• Information given:
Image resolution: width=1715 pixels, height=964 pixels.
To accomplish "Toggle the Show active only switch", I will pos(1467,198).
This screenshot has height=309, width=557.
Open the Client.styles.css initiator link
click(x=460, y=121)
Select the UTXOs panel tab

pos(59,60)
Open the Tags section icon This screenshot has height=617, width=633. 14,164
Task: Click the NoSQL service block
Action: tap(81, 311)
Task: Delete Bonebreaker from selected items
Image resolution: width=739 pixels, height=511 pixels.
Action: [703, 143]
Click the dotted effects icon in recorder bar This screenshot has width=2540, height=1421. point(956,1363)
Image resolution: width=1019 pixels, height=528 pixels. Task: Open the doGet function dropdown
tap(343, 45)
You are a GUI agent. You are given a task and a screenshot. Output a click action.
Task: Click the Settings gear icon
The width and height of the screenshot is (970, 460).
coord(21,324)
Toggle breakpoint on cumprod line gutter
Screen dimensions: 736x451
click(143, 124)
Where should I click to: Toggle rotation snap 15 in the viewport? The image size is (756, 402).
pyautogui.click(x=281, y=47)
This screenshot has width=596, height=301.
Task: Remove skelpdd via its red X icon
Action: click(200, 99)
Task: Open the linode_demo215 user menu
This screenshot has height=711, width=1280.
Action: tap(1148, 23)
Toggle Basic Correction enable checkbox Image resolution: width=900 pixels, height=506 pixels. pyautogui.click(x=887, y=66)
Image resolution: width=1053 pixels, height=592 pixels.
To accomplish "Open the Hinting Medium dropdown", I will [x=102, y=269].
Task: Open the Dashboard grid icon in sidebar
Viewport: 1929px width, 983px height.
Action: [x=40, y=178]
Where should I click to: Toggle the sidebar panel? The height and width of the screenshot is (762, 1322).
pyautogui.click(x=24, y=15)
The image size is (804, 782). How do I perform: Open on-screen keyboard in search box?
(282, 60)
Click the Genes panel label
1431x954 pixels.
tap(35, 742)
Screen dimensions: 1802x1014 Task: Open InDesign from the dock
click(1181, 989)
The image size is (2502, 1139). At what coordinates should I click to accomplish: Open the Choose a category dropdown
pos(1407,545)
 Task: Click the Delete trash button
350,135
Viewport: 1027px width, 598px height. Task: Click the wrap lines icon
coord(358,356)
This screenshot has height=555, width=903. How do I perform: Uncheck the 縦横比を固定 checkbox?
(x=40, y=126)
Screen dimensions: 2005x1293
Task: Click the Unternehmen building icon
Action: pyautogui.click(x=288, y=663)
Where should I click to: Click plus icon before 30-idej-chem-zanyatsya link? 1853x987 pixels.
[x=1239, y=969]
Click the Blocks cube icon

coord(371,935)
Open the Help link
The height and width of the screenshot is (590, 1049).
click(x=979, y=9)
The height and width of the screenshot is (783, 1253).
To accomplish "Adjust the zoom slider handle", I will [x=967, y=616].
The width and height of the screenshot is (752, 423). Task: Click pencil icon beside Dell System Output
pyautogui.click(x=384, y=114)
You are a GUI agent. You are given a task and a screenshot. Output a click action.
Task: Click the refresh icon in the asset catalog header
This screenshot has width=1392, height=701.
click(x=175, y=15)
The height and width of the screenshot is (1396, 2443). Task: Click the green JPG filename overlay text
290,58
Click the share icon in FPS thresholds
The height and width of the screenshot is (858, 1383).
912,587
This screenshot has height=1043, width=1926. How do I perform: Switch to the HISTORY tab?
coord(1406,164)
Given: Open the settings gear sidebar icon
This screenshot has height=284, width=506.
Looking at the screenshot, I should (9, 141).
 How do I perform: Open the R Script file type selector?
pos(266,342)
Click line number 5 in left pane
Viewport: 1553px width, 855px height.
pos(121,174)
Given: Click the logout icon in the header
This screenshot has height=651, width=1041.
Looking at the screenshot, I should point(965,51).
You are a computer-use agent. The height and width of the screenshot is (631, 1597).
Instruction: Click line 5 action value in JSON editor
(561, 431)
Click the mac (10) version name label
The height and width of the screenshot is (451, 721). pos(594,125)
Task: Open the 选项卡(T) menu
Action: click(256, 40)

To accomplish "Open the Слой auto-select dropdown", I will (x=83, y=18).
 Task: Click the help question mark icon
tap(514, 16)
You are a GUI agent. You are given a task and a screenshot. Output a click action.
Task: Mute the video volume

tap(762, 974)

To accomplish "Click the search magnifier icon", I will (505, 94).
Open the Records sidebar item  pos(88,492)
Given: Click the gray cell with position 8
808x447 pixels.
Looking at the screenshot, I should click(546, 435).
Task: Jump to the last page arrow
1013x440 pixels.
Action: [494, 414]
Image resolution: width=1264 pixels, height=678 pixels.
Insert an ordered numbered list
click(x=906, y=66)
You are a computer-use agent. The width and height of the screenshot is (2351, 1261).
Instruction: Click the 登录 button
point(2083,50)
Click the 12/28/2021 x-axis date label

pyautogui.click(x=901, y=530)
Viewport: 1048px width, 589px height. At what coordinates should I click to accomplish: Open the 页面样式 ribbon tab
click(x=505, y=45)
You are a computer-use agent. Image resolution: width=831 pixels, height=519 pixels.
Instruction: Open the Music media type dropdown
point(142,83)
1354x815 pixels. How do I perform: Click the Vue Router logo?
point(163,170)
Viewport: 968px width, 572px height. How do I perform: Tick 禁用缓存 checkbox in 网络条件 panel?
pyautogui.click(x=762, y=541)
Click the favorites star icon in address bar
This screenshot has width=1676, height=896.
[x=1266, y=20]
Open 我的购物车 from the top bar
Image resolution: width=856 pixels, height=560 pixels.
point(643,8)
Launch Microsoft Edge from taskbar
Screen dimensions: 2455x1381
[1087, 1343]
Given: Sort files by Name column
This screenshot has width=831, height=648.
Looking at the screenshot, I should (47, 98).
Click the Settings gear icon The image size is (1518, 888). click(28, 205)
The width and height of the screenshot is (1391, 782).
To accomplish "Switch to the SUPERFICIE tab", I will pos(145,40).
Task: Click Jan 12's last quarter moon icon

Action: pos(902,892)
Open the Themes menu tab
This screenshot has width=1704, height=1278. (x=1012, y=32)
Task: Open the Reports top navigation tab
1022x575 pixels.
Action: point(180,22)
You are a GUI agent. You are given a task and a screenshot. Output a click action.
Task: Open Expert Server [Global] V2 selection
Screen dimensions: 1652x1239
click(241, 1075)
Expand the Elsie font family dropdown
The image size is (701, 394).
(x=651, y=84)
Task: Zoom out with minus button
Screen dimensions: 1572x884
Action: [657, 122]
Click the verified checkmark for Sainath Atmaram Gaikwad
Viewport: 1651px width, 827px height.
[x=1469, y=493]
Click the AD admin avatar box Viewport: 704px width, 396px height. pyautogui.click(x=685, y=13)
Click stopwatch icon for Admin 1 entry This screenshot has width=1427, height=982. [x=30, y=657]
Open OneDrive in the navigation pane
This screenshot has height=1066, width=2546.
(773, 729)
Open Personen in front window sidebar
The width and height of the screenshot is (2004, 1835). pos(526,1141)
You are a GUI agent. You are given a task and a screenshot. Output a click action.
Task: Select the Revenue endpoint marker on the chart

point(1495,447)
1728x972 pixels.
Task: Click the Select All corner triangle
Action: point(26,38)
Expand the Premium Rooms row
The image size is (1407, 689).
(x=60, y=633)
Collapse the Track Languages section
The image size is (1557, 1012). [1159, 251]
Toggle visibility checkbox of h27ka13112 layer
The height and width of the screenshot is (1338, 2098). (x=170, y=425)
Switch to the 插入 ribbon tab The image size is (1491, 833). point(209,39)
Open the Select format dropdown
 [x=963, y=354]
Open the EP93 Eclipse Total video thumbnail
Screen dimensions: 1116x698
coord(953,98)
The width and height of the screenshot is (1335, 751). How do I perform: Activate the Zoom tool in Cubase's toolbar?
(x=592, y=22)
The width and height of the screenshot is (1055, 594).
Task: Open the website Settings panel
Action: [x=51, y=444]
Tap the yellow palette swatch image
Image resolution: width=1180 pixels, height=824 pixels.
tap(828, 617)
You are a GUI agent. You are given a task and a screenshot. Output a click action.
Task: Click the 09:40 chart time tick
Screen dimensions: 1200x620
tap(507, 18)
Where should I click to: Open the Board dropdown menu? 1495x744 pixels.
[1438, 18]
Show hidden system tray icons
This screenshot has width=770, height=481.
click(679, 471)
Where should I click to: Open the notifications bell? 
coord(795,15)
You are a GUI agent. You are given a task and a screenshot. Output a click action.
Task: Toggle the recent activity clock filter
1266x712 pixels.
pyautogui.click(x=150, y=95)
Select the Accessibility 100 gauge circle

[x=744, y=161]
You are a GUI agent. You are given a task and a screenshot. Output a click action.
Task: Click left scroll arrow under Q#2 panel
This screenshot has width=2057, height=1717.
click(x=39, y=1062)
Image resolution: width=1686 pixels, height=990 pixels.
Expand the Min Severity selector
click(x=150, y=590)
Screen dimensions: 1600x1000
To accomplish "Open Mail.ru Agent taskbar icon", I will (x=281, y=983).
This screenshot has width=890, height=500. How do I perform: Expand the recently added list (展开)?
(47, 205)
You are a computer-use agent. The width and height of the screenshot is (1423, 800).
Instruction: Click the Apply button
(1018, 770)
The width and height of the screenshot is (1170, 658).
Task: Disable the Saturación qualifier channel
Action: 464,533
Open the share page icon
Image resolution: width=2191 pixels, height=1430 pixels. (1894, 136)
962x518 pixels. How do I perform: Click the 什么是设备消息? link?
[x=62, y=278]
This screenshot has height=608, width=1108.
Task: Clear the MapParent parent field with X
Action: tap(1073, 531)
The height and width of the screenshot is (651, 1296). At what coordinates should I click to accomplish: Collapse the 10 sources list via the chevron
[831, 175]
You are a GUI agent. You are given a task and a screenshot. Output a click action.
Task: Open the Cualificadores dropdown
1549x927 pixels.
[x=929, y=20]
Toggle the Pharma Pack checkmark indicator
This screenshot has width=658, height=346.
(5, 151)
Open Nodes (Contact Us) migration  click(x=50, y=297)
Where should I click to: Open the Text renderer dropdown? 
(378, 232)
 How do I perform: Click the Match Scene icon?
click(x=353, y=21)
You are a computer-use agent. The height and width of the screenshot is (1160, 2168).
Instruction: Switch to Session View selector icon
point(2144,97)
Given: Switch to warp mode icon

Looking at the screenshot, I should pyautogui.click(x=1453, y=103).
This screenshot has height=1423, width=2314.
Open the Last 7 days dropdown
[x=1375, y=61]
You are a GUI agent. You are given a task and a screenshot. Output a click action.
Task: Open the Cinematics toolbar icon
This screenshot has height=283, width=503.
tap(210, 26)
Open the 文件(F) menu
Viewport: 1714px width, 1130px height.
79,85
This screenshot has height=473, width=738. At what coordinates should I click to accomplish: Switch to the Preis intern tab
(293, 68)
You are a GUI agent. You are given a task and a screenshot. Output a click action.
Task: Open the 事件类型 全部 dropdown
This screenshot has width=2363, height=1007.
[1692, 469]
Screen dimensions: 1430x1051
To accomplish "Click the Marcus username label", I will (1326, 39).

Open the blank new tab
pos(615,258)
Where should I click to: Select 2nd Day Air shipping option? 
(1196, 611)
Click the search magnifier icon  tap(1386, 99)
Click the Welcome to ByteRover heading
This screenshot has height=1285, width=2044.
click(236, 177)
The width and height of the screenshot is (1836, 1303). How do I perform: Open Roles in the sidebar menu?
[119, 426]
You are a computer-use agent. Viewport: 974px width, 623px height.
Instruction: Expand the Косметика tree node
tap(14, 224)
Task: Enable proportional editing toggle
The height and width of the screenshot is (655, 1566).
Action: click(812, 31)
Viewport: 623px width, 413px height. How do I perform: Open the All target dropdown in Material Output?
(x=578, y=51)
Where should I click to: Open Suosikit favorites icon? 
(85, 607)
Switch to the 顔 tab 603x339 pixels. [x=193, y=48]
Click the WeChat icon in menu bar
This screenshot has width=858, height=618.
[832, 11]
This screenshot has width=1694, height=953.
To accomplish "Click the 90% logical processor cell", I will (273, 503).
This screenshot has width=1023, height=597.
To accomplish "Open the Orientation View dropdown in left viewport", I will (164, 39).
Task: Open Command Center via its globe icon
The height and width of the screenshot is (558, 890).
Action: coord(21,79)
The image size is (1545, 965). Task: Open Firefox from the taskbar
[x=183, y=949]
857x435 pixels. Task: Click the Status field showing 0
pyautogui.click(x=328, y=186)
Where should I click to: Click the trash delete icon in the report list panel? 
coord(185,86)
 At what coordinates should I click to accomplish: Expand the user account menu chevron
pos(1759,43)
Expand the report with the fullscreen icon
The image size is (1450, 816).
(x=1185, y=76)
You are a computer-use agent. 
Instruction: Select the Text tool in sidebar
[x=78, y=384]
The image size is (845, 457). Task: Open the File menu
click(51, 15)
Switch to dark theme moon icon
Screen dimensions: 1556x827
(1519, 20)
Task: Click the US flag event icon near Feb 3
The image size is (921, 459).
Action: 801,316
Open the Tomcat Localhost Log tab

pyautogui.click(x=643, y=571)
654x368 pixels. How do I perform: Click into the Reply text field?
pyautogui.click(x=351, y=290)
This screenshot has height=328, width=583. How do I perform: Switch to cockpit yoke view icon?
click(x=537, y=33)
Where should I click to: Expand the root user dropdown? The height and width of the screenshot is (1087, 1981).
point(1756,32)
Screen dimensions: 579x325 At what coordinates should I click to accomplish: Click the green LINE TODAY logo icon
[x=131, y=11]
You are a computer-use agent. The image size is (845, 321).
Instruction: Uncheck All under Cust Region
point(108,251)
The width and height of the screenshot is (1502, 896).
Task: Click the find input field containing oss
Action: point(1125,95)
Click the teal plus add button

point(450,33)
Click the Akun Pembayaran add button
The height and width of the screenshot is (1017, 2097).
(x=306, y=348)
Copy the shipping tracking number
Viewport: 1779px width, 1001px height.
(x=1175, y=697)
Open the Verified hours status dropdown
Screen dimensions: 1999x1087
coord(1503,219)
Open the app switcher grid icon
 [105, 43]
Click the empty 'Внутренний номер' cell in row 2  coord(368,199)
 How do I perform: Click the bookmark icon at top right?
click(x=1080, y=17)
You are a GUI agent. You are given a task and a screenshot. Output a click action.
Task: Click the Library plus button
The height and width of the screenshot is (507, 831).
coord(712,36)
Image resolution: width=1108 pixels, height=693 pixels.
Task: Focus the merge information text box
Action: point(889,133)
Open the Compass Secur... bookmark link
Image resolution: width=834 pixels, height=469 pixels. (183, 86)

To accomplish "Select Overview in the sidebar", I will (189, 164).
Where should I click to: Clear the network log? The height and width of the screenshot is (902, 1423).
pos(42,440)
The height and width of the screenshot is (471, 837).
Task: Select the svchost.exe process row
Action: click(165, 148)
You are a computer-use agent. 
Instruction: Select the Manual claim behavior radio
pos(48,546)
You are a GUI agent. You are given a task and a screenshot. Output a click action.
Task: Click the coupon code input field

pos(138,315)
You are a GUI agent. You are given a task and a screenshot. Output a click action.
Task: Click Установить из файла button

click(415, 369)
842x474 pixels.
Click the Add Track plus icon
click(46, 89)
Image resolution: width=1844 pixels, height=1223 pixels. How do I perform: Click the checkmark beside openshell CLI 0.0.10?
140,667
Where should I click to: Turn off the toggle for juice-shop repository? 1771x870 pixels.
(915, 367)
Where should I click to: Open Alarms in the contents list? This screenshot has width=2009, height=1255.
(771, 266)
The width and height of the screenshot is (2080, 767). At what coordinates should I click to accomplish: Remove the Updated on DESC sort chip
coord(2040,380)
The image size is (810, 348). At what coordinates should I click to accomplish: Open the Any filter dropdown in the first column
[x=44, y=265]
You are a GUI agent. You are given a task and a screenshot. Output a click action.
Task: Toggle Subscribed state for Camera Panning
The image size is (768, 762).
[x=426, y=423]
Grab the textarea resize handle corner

• Try it: Exact reproduction is required: output the lines from the start of the entries above through the line with "Task: Delete Bonebreaker from selected items".

• The completed task:
Image resolution: width=1715 pixels, height=964 pixels.
To accomplish "Toggle the Show active only switch", I will pos(1467,198).
This screenshot has height=309, width=557.
Open the Client.styles.css initiator link
click(x=460, y=121)
Select the UTXOs panel tab

pos(59,60)
Open the Tags section icon This screenshot has height=617, width=633. 14,164
Task: Click the NoSQL service block
Action: tap(81, 311)
Task: Delete Bonebreaker from selected items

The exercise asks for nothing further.